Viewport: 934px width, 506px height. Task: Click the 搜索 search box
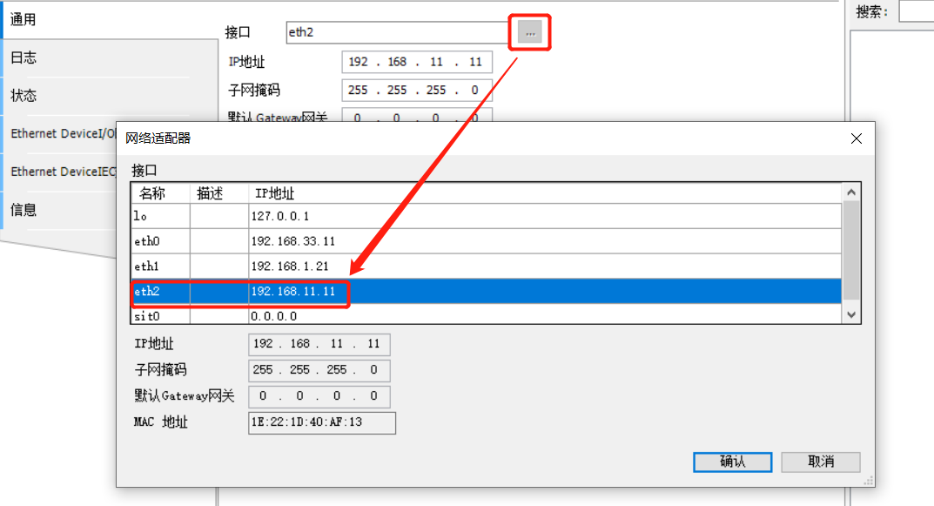pos(918,11)
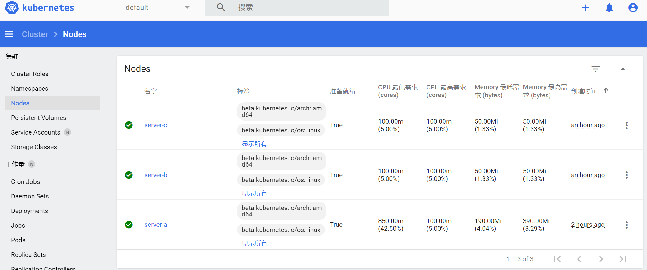The width and height of the screenshot is (647, 270).
Task: Click the Cluster breadcrumb link
Action: (x=35, y=34)
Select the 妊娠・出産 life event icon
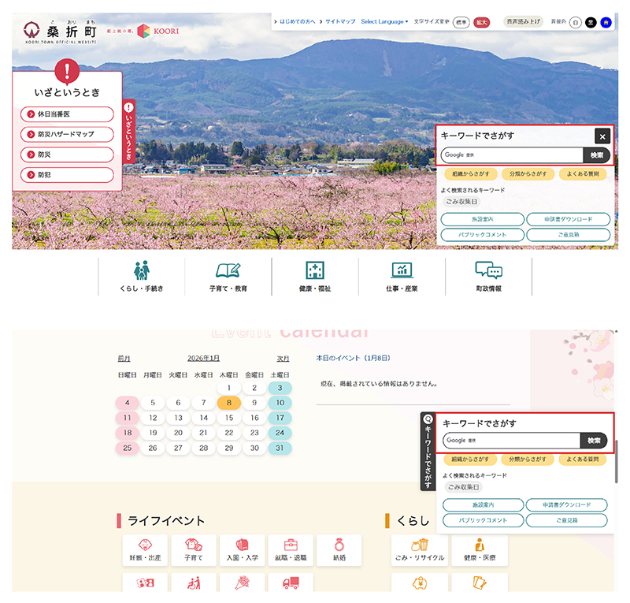The width and height of the screenshot is (630, 603). (145, 551)
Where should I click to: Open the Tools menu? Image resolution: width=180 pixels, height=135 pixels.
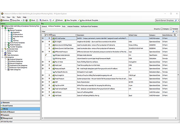coord(18,17)
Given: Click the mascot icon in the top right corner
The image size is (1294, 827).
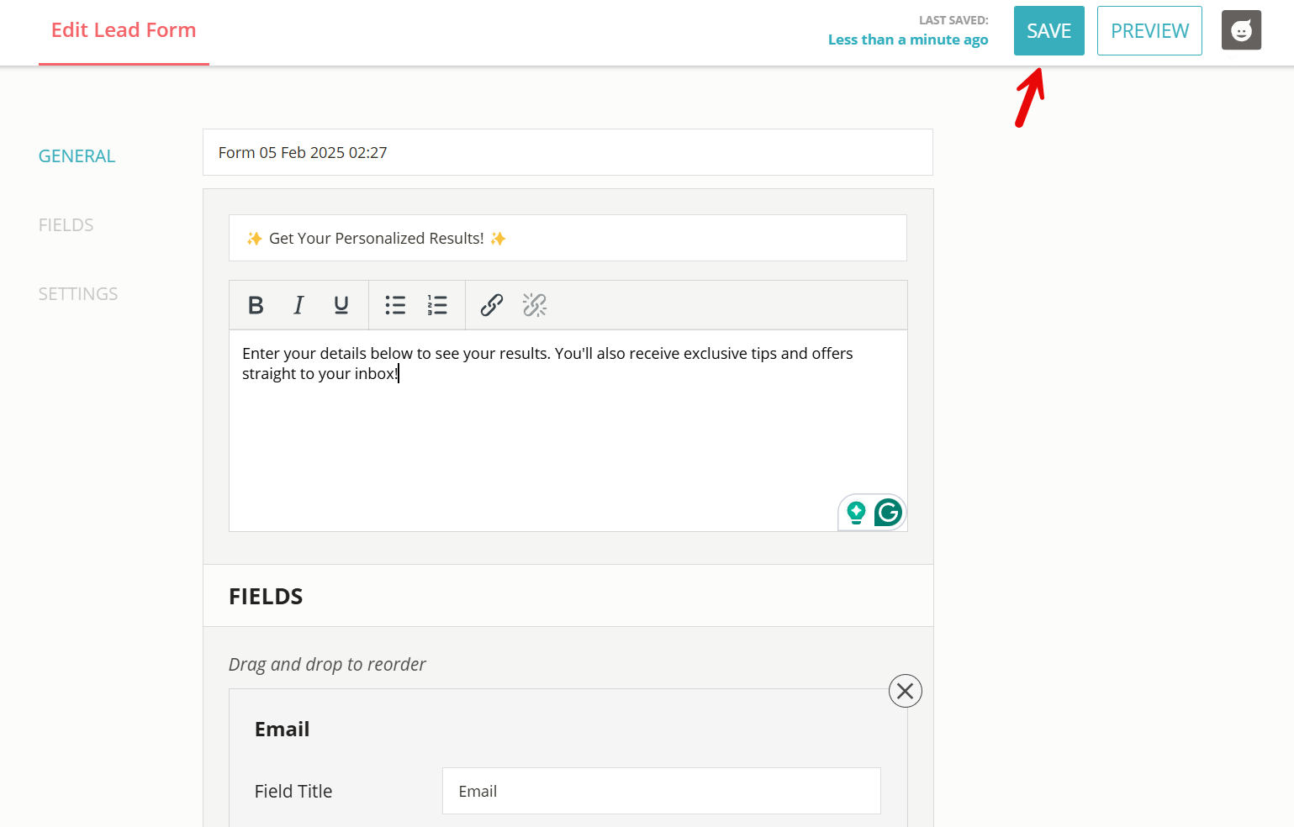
◇ ◇ ◇
TASK STATEMENT: Word-for-word repeat, images excluded: return all the data.

SOLVED PROBLEM:
Viewport: 934px width, 506px height. Task: Click the 搜索 search box
pos(918,11)
The width and height of the screenshot is (647, 270).
Task: Click the Cluster breadcrumb link
Action: (x=35, y=34)
Select the 妊娠・出産 life event icon
The width and height of the screenshot is (630, 603). (145, 551)
Where should I click to: Open the Tools menu? Image resolution: width=180 pixels, height=135 pixels.
coord(18,17)
Given: Click the mascot icon in the top right corner
The image size is (1294, 827).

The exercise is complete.